We'll use this when matching chemicals to the [ChEBI](https://www.ebi.ac.uk/chebi/) ontology. We have again preprocessed it for ease for this hands-on session. Let's load it below:

In [None]:
with open('data/chebi.json') as f:
  chebi = json.load(f)

len(chebi)

It is notably larger than the Disease Ontology. Let's see what an element of this ontology looks like. We have structured it in the same form as the previously loaded Disease Ontology: identifier, names and a list of aliases.

In [None]:
chebi[178670]

Now we can make a lookup table that gives the index of term from the text:

In [None]:
chebi_lookup = {}
for i,x in enumerate(chebi):
  for alias in x['aliases']:
    chebi_lookup[alias.lower()] = i
  chebi_lookup[x['name'].lower()] = i

len(chebi_lookup)

For instance, if we looked up "warfarin", we would get index 115409:

In [None]:
chebi_lookup.get("warfarin")

Let's check that that record is what we expect:

In [None]:
chebi[115409]

But if we search for something that didn't exist, we would get None:

In [None]:
print(chebi_lookup.get("a fictional drug"))

Notably, this approach ignores terms which may refer to multiple things. You could keep track of aliases that have multiple mappings, but for simplicity we won't here.

### 📋 Task 3: Apply entity linkers

The final task for this session is to apply the two different entity linking approaches to sentences that contain chemicals and diseases to see which appear the most. We've made a small dataset that can be loaded from `data/entity_linking_sentences.json` as below.

For the disease, use the SapBERT approach and pick the highest scoring disease from the Disease Ontology. For the chemical, use the lookup approach (remembering to use lower-case strings when searching).

For chemicals, you should find that the *sulfuric acid* appears 20 times. For diseases, you should find that *hypertension* appears 10 times.

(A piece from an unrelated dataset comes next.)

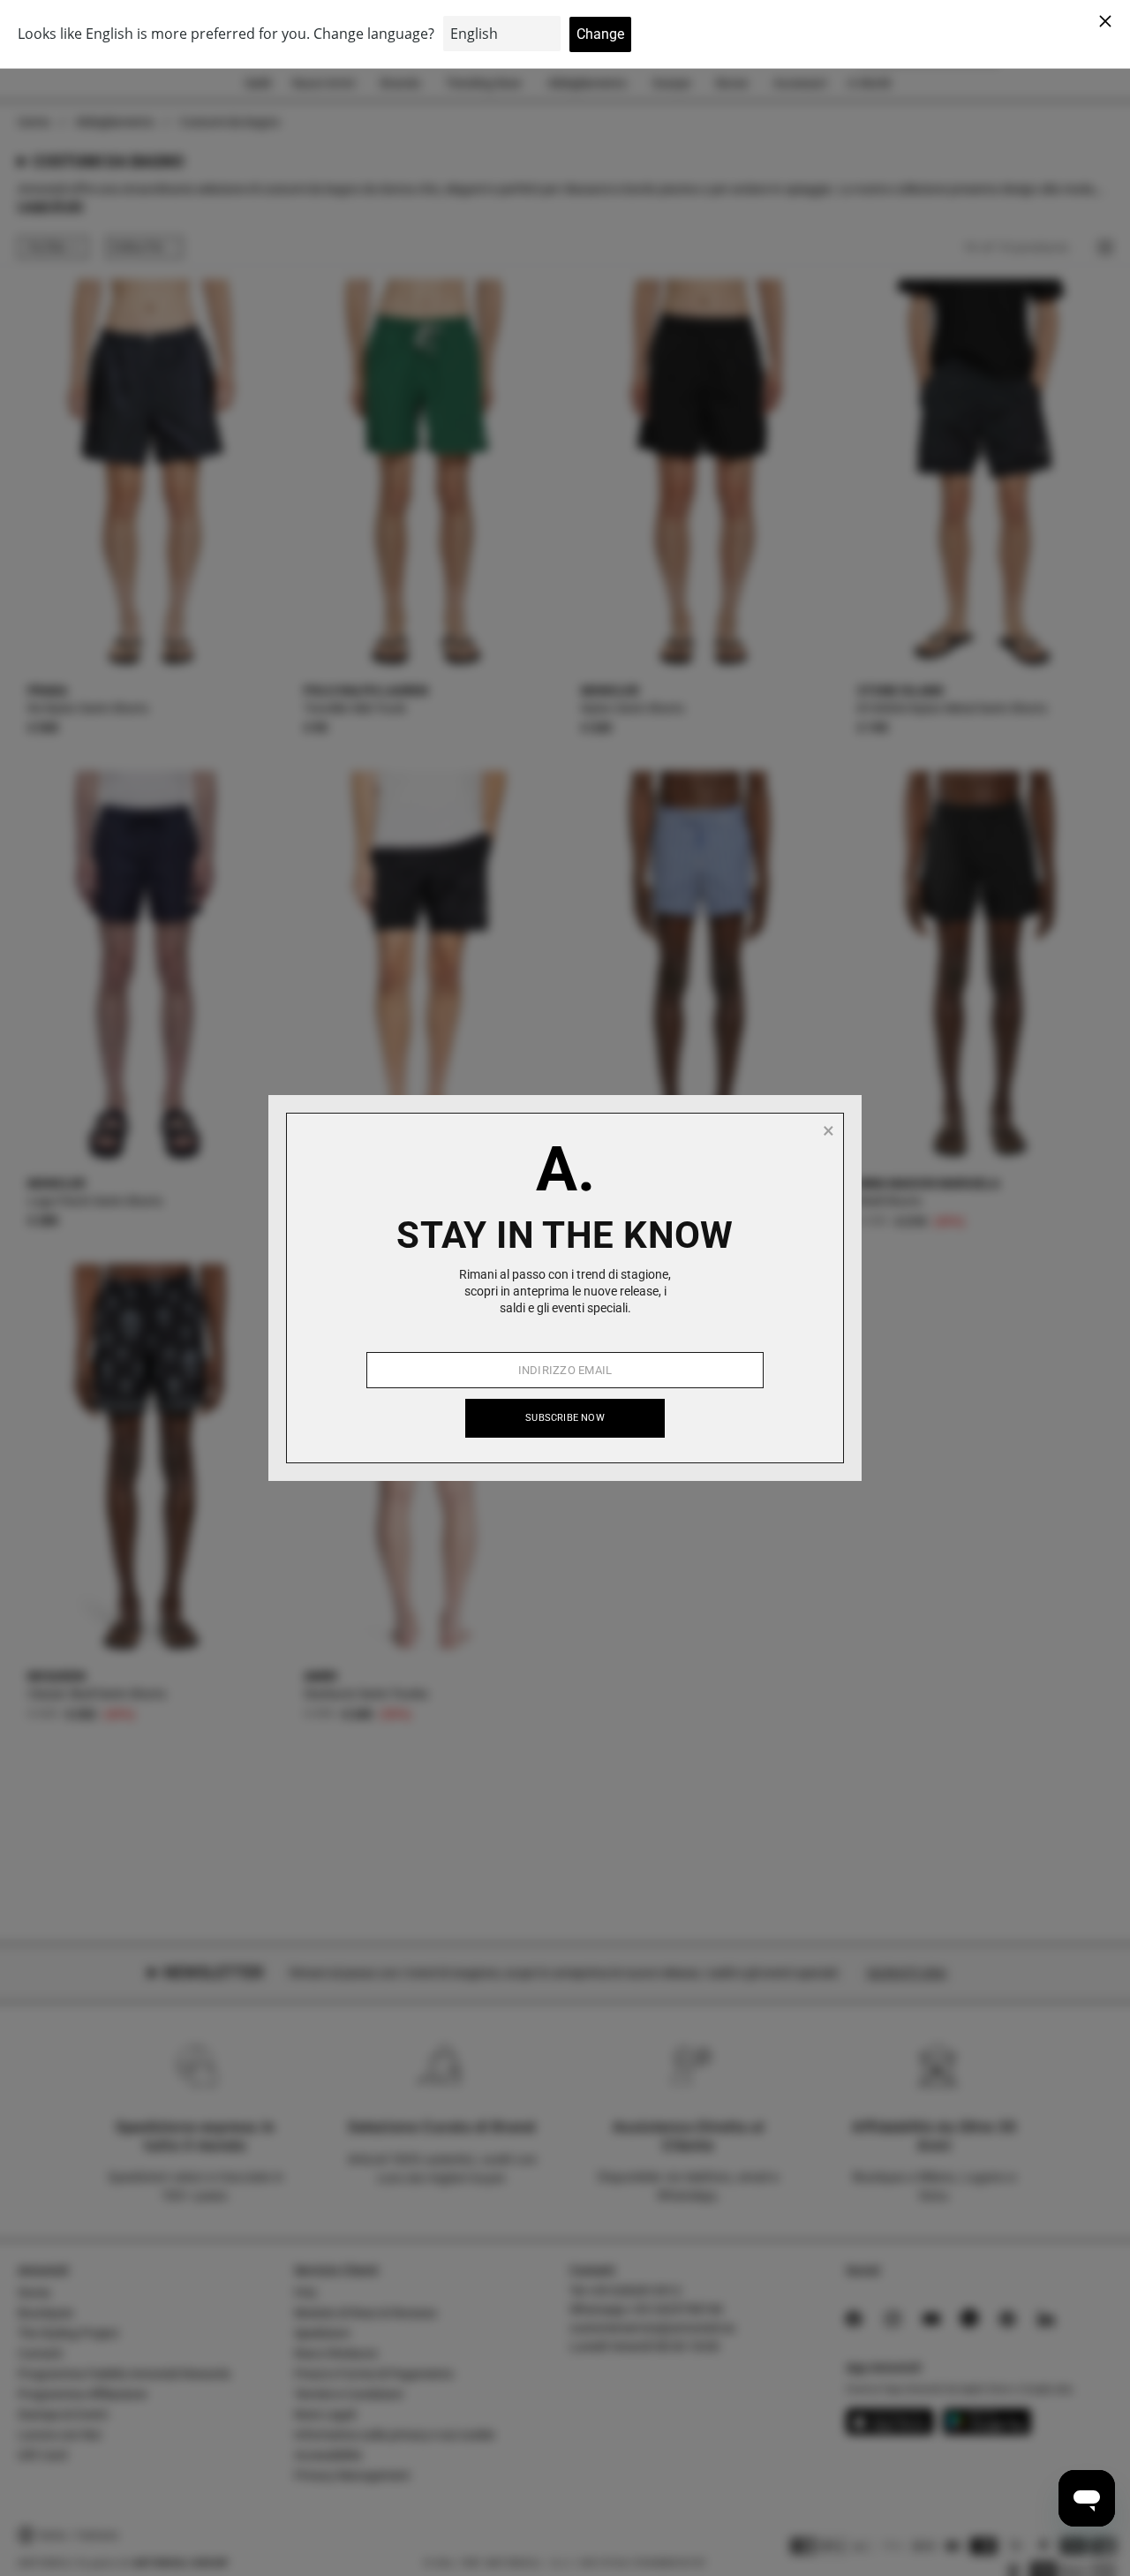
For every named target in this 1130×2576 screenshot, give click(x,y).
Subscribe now (565, 1418)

*Hint: You could use the [Counter](https://docs.python.org/3/library/collections.html#collections.Counter) to help with counting frequent chemicals and diseases*

In [None]:
with open('data/entity_linking_sentences.json') as f:
  entity_linking_sentences = json.load(f)

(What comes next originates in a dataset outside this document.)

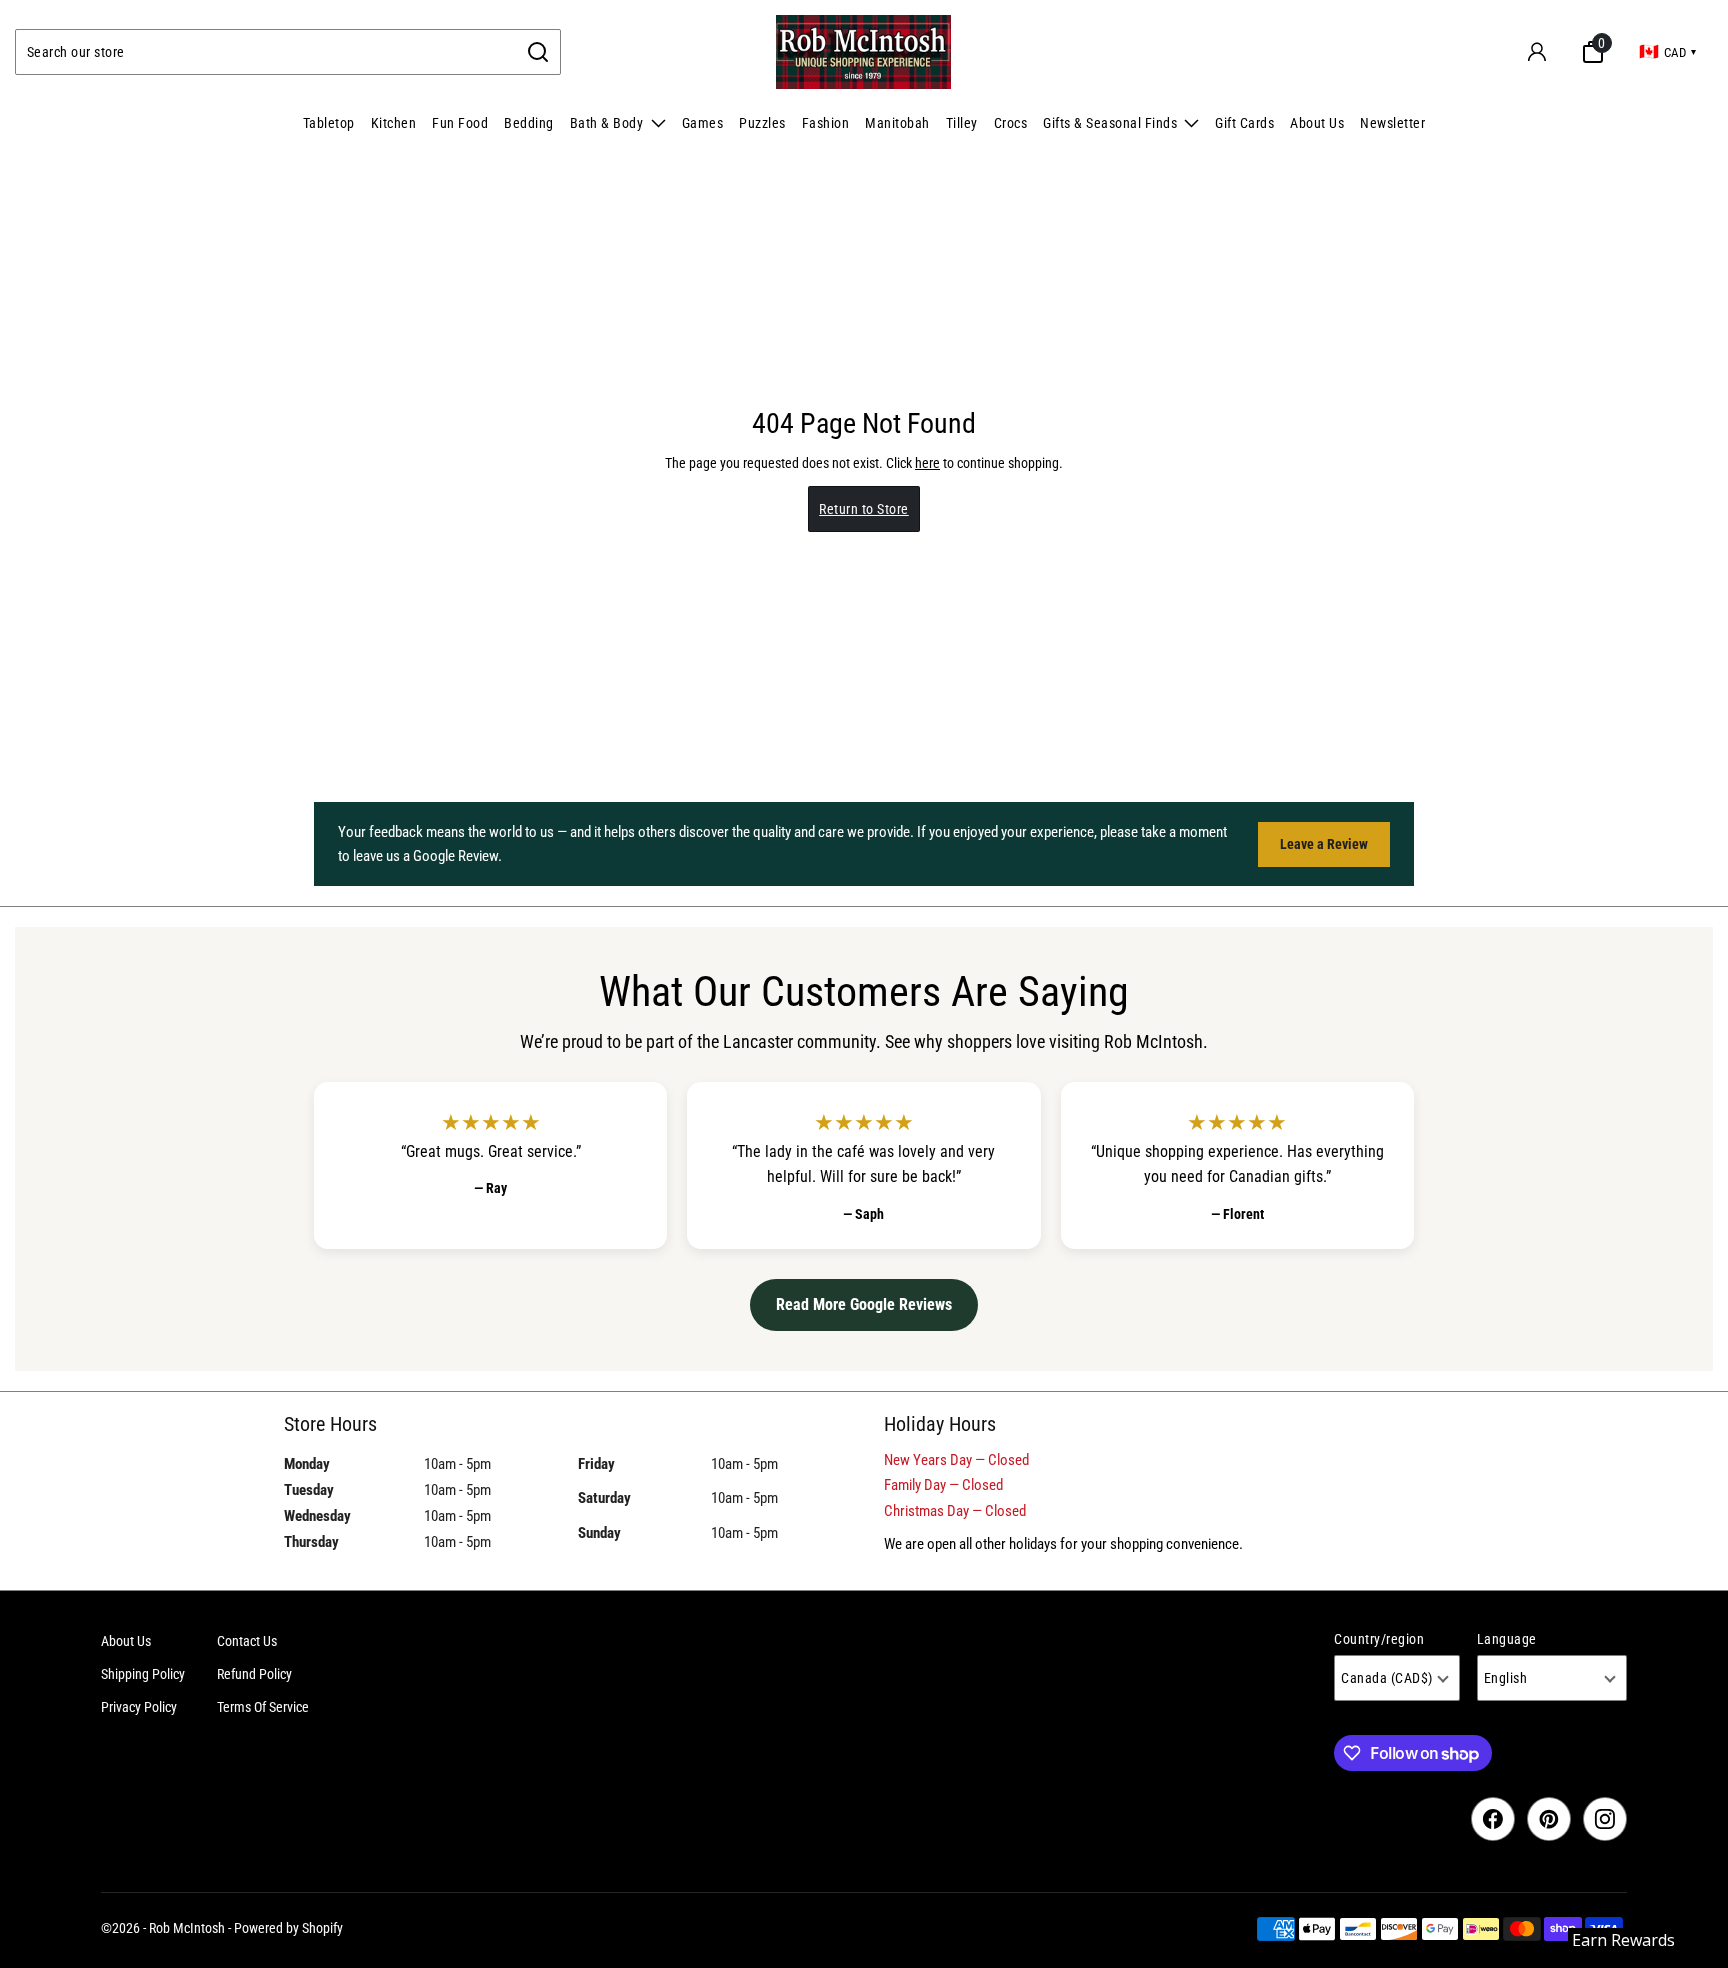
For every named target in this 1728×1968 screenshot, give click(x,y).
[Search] (538, 52)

entity_linking_sentences[:2]

In [None]:
# Your code goes here

<details>
<summary>🔑 Click to see the answer 🔑</summary>

Here is the code for the task:

```python
from collections import Counter
from tqdm.auto import tqdm

with open('data/entity_linking_sentences.json') as f:
  entity_linking_sentences = json.load(f)

chemical_counts = Counter()
disease_counts = Counter()

for sentence in tqdm(entity_linking_sentences):
  for chemical_mention in sentence['chemicals']:
    chemical_idx = chebi_lookup.get(chemical_mention.lower())
    
    if chemical_idx:
      chemical = chebi[chemical_idx]['name']
      chemical_counts[chemical] += 1

  for disease_mention in sentence['diseases']:
    disease_idx = get_closest_disease(disease_mention)
    disease = disease_ontology[disease_idx]['name']
    
    disease_counts[disease] += 1

print(chemical_counts.most_common(3))
print(disease_counts.most_common(3))
```

</details>


#### 💡 Bonus Idea

The two methods used here only use the mention text (i.e. the words describing the chemical/disease) and do not actually use the text of the whole sentence. Methods that use the full text may perform better, but are very computationally expensive. A combination of approaches may be best!

## 🏁 End of Hands-on Session

And that brings us to the end of the session. You've learned about:

- Named entity recognition to figure out which words refer to entities of different types
- Entity linking for deciding which entity from an ontology is being discussed
  - Vector-based approaches such as SapBERT
  - Dictionary matching using the known names and aliases of terms

## 🧰 Optional Extras

If you've got extra time, you could try some of the following ideas:

- Some names in CHEBI may map to multiple items (e.g. "erythromycin" -> ('CHEBI:42355', 'erythromycin A') and ('CHEBI:48923', 'erythromycin')). Change the code to map those cases to "AMBIGUOUS". How might you deal with those cases better?
- Use the code from the first hands-on session to get sentences from a PubMed document. Apply the NER model, and then the entity linking models. Count the number of chemicals and diseases that appear in that document.